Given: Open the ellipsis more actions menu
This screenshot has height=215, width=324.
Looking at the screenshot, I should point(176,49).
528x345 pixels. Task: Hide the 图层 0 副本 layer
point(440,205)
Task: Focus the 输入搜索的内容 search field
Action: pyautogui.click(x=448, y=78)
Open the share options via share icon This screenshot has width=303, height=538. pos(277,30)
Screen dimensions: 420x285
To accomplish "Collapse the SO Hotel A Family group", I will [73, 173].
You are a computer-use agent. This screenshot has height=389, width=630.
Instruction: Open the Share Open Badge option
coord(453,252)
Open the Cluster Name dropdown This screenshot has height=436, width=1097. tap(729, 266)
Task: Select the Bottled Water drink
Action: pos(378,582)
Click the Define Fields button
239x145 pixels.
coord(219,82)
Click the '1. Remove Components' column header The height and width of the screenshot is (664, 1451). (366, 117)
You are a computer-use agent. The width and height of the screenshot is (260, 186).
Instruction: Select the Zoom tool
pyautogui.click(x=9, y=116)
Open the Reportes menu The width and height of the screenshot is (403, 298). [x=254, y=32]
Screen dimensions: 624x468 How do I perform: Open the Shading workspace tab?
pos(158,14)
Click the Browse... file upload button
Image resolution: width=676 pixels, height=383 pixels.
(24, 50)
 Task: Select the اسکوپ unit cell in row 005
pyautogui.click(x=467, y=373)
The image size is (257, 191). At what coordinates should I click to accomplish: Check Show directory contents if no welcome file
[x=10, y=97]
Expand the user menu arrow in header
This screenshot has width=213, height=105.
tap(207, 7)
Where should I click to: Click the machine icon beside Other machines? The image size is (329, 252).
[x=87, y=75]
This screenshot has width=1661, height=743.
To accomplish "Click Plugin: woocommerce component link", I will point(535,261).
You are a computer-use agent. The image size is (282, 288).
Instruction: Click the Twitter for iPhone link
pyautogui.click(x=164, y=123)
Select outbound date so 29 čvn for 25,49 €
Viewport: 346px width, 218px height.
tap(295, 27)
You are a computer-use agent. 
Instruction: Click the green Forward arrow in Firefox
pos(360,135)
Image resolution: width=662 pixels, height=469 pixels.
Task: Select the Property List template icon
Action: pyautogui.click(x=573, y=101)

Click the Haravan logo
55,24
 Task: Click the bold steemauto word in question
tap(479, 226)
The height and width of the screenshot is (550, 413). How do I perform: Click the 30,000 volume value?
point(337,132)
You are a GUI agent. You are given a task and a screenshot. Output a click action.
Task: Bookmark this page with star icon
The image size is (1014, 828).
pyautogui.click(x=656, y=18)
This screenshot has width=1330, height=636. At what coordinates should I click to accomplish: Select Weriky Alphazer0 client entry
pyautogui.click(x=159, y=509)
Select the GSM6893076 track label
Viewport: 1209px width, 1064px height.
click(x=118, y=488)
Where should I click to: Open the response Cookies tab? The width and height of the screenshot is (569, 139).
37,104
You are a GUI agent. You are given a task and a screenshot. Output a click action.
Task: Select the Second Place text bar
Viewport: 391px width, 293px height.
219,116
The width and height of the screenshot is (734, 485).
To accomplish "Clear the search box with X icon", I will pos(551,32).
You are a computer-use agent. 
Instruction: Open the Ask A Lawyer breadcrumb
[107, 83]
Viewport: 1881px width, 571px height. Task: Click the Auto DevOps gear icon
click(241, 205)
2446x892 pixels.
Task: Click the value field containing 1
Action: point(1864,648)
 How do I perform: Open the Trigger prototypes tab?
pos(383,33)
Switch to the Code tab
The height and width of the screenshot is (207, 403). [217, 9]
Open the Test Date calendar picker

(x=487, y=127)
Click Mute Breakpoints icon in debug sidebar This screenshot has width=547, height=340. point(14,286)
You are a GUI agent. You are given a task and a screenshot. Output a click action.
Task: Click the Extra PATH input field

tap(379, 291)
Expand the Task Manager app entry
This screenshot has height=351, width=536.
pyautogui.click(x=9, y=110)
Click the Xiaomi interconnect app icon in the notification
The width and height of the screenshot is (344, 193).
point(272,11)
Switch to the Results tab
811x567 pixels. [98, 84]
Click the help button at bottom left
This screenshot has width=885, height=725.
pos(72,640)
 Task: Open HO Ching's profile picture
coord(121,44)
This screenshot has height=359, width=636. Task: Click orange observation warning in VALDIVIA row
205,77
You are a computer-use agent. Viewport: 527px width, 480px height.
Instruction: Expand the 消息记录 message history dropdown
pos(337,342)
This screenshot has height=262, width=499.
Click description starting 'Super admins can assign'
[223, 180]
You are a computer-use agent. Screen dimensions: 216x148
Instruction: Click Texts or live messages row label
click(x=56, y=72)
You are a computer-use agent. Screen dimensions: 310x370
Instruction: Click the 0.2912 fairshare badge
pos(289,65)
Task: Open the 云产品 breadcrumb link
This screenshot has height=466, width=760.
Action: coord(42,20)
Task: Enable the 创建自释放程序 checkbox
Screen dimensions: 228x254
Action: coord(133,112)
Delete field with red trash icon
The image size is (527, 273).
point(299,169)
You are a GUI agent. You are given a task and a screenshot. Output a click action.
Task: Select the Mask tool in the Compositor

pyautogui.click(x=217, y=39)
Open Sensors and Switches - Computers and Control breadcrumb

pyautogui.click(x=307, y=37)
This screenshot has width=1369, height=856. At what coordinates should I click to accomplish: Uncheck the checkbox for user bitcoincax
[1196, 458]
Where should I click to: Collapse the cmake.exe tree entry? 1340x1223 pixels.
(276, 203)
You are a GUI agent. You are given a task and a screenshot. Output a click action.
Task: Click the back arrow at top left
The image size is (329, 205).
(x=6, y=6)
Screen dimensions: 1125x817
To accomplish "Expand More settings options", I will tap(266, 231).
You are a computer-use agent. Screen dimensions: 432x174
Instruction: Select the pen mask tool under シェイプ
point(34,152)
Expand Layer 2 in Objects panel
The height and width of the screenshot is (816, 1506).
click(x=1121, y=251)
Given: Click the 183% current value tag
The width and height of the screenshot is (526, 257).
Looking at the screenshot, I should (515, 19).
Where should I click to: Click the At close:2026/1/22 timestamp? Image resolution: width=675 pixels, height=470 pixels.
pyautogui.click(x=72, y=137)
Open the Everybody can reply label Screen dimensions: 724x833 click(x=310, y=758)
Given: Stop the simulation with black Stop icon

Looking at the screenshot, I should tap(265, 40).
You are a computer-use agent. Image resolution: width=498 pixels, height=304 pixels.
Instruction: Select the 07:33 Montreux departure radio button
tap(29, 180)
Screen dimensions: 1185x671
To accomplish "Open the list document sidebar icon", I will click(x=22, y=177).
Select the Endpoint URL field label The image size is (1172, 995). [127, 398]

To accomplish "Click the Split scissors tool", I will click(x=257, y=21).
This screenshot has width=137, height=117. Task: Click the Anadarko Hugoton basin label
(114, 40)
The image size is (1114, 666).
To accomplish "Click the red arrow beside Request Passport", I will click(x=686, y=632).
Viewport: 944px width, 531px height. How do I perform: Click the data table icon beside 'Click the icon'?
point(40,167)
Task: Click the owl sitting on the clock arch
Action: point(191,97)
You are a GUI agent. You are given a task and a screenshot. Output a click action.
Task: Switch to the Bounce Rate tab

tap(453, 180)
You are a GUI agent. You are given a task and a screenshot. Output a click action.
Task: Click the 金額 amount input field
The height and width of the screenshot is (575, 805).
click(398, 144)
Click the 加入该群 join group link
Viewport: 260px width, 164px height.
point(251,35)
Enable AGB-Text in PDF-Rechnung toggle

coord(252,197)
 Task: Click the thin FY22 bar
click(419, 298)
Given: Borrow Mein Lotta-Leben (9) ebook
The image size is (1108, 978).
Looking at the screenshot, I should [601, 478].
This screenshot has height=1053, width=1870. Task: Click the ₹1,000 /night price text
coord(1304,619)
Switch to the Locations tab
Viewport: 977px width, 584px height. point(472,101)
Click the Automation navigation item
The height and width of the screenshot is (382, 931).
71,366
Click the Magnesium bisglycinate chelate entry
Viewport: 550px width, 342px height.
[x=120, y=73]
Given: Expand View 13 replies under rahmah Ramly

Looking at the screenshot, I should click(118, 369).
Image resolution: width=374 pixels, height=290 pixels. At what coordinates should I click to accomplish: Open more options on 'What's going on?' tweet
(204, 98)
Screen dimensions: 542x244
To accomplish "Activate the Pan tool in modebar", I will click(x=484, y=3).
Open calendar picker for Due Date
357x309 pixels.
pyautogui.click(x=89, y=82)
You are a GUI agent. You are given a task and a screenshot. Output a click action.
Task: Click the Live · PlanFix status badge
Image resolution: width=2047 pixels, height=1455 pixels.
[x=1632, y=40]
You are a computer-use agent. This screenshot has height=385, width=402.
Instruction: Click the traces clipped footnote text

Exercise prompt:
Verbatim output is expected for the lines from the start of the data to the line in which "has height=389, width=630." appears, both included.

Exercise result:
Given: Open the ellipsis more actions menu
This screenshot has height=215, width=324.
Looking at the screenshot, I should point(176,49).
528x345 pixels. Task: Hide the 图层 0 副本 layer
point(440,205)
Task: Focus the 输入搜索的内容 search field
Action: pyautogui.click(x=448, y=78)
Open the share options via share icon This screenshot has width=303, height=538. pos(277,30)
Screen dimensions: 420x285
To accomplish "Collapse the SO Hotel A Family group", I will [73, 173].
You are a computer-use agent. This screenshot has height=389, width=630.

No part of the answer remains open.